DOCUMENT SEGMENT:
Gibbs sampling on a normal mixture model

The model we’re trying to fit is \[f(x) = \sum_{k=1}^K p_k \varphi(x; \mu_k, \sigma_k^2)\] where \(K\) is fixed and the unkown parameters are \(\mu = (\mu_1,\ldots, \mu_K) \in \mathbb{R}^k\), \(\sigma^2 = (\sigma^2_1,\ldots, \sigma^2_K) \in \mathbb{R}^{+k}\) and \(p = (p_1,\ldots, p_K) \in (0,1)^k\) such that \(\sum_{k=1}^K p_k = 1\). Here \(\varphi\) is the Gaussian density \[\varphi(x; \mu, \sigma^2) = \frac{1}{\sqrt{2\pi\sigma^2}} \exp\left\{-\frac{1}{2\sigma^2}(x-\mu)^2\right\}\] In this document we’re first generating a synthetic dataset from the model, given a fixed parameter value. We then run a Gibbs sampler to sample from the posterior distribution of the parameters given the dataset.

Let us generate a synthetic dataset from the mixture model. We first fix parameter values and then sample observations given the parameters values.

K <- 2  # number of components
p_0 <- rep(1/K, K)  # weight parameter
mu_0 <- seq(from = -K, to = K, length.out = K)  # mean parameter
sigma2_0 <- rep(1, K)  # variance parameter
N <- 100  # sample size

# First sample the cluster allocation for each data point.
z <- sample(1:K, N, replace = TRUE, prob = p_0)

# Now sample the actual observations conditional on the cluster allocation.
y <- c()  # observations
for (index in 1:K) {
    n_index <- length(z[z == index])
    y <- c(y, rnorm(n_index, mean = mu_0[index], sd = sqrt(sigma2_0[index])))
}

Plot the simulated sample.

y.df <- data.frame(y)
names(y.df) <- "observations"
g <- ggplot(data = y.df, aes(x = observations, y = ..density..))
g <- g + geom_histogram()
print(g)

We now want to sample from the posterior distribution of the parameters given the dataset. Let’s set up the prior “hyper” parameters. The prior is taken to be Dirichlet for \(p\), Normal for \(\mu_k\) and Inverse Gamma for \(\sigma^2_k\). \[\begin{aligned} \pi(p) &\propto \prod_{i=1}^K p_i^{\gamma_k-1}\\ \forall k \in \{1, \ldots, K\} \quad \pi(\mu_k) &\propto \exp\left\{-\frac{1}{2\tau^2}\left(\mu_k - m\right)^2\right\}\\ \forall k \in \{1, \ldots, K\} \quad \pi(\sigma_k^2) &\propto (\sigma_k^2)^{-\alpha - 1}\exp\left\{-\beta \sigma_k^{-2}\right\} \end{aligned}\]

# Hyperparameters for p.
gamma <- rep(1,K)

# Hyperparameters for mu_k.
m <- 0
tau <- 1 

# Hyperparameters for sigma_k^2.
alpha <- 2
beta <- 1 

We need functions to sample from the various conditionals of the posterior distribution.

# Conditional distribution of z given the rest.
zconditional <- function(y, p, mu, sigma2) {
    next_z <- rep(0, N)

RECORDED INFORMATION:
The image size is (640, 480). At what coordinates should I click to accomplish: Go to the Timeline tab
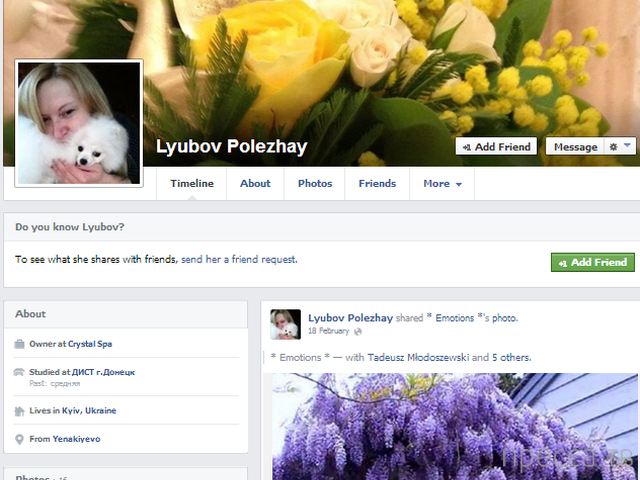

TASK REQUIREMENTS:
1. In the Gibbs sampling document, which prior distribution is placed on each variance σ²_k?
2. Carry on with the Gibbs sampling document from the point where it stops.

RESPONSES FOR EACH TASK:
1. An Inverse Gamma distribution.

2.
    for (i in 1:N) {
        prob <- p * dnorm(y[i], mean = mu, sd = sqrt(sigma2))
        # Note that 'sample' doesn't require 'prob' to be normalized.
        next_z[i] <- sample(1:K, size = 1, prob = prob)
    }
    return(next_z)
}

# Conditional distribution of p given the rest.
pconditional <- function(y, z, mu, sigma2) {
    n_by_cluster <- sapply(X = 1:K, FUN = function(j) sum(z == j))
    next_p <- rgamma(n = K, shape = gamma + n_by_cluster, rate = 1)
    return(next_p/sum(next_p))
}

# Conditional distribution of mu given the rest.
muconditional <- function(y, z, p, sigma2) {
    n_by_cluster <- sapply(X = 1:K, FUN = function(j) sum(z == j))
    sum_y_by_cluster <- sapply(X = 1:K, FUN = function(j) sum(y[z == j]))
    cond_mean <- (tau^(-2) * m + sum_y_by_cluster * sigma2^(-1))/(tau^(-2) + 
        n_by_cluster * sigma2^(-1))
    cond_var <- 1/(tau^(-2) + n_by_cluster * sigma2^(-1))
    next_mu <- rnorm(n = K, mean = cond_mean, sd = sqrt(cond_var))
    return(next_mu)
}

# Conditional distribution of sigma^2 given the rest.
sigma2conditional <- function(y, z, p, mu) {
    n_by_cluster <- sapply(X = 1:K, FUN = function(j) sum(z == j))
    sum_square_by_cluster <- sapply(X = 1:K, FUN = function(j) sum((y[z == j] - 
        mu[j])^2))
    cond_shape <- alpha + n_by_cluster/2
    cond_rate <- beta + sum_square_by_cluster/2
    next_sigma2 <- 1/rgamma(n = K, shape = cond_shape, rate = cond_rate)
    return(next_sigma2)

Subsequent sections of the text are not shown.